Go through the entries below. Copy each line in which "green" appears.

Stored entries
Content starts
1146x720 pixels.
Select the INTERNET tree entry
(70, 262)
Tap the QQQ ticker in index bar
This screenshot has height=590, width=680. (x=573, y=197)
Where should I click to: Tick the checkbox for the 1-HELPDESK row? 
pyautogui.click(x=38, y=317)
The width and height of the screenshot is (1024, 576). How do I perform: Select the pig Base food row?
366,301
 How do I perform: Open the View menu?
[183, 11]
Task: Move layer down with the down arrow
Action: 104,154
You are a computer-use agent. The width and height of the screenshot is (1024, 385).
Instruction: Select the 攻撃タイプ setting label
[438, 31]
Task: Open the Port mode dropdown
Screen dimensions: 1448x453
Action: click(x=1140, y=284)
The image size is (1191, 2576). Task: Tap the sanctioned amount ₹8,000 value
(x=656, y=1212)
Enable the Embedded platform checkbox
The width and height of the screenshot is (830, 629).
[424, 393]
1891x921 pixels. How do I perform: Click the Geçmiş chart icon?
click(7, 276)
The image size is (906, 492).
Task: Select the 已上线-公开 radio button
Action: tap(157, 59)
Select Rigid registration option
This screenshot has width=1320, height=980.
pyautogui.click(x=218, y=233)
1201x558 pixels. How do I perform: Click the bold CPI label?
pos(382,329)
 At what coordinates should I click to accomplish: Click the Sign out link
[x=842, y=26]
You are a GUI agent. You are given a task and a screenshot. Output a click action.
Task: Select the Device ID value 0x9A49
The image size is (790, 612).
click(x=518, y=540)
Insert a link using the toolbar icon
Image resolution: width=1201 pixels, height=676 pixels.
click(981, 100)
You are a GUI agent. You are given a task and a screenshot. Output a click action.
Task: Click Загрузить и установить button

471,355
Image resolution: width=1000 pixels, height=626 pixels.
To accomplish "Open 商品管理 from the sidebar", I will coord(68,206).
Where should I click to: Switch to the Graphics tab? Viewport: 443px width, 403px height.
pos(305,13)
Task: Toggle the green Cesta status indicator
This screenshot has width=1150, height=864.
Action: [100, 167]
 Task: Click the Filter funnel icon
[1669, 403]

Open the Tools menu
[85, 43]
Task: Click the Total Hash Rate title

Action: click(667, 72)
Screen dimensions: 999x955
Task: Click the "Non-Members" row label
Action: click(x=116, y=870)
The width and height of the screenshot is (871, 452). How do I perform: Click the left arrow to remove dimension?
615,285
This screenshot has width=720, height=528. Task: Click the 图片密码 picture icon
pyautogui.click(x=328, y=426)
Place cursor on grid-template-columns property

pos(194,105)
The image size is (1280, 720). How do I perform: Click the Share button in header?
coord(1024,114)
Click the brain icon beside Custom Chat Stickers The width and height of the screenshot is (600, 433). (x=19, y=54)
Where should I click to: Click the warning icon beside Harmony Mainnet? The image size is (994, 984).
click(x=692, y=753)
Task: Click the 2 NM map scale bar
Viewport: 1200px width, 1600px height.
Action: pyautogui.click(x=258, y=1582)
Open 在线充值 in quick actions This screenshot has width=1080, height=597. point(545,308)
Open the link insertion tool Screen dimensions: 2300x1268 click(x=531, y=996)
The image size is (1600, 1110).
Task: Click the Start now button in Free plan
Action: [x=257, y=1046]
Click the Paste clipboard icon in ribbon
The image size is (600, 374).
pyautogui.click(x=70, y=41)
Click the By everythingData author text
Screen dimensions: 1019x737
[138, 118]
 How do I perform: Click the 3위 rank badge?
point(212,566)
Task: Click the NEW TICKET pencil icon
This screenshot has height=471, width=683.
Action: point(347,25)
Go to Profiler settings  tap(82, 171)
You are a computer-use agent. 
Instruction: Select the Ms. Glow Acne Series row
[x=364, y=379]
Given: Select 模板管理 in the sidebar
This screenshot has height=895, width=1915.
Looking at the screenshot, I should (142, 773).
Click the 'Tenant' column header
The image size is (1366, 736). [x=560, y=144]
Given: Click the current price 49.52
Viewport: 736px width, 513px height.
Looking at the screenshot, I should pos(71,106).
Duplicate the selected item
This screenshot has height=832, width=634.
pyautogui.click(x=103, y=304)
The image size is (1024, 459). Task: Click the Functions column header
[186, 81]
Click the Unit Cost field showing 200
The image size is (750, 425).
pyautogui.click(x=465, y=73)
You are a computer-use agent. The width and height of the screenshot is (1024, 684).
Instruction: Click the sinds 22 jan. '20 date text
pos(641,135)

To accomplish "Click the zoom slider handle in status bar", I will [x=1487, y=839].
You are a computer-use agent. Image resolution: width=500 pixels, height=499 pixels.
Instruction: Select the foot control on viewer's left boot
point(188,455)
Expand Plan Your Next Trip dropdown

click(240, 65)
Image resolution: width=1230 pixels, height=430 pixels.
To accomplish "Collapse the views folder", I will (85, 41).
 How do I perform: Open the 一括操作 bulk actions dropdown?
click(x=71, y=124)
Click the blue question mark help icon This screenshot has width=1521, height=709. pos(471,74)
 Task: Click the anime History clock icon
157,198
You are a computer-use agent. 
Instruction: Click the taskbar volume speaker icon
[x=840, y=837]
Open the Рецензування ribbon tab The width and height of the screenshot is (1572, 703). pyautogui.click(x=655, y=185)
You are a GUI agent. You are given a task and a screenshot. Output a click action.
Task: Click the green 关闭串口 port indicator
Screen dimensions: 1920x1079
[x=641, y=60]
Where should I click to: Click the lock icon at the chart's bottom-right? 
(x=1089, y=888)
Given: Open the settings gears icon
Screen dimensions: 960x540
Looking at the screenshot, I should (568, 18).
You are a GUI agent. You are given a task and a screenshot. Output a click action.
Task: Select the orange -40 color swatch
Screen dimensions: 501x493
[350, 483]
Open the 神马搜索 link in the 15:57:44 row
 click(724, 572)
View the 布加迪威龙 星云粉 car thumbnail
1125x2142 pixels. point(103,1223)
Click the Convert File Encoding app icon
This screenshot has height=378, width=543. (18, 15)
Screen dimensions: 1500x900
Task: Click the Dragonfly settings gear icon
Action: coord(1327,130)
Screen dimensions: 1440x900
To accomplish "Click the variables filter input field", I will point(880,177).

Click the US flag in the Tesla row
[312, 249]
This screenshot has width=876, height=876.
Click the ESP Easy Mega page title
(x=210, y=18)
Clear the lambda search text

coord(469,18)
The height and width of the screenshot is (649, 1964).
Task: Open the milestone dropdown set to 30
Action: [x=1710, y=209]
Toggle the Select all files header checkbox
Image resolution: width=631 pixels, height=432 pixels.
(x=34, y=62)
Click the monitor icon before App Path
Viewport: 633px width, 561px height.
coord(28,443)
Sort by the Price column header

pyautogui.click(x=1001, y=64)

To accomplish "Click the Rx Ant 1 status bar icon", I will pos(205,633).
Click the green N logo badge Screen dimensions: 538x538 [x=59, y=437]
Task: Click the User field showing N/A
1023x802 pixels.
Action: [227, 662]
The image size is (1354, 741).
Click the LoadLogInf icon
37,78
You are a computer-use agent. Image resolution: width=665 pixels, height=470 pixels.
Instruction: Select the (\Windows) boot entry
Content ends
▶ _Exercise response_:
Task: Toggle the green Cesta status indicator
Task: Click the green 关闭串口 port indicator
Click the green N logo badge Screen dimensions: 538x538 [x=59, y=437]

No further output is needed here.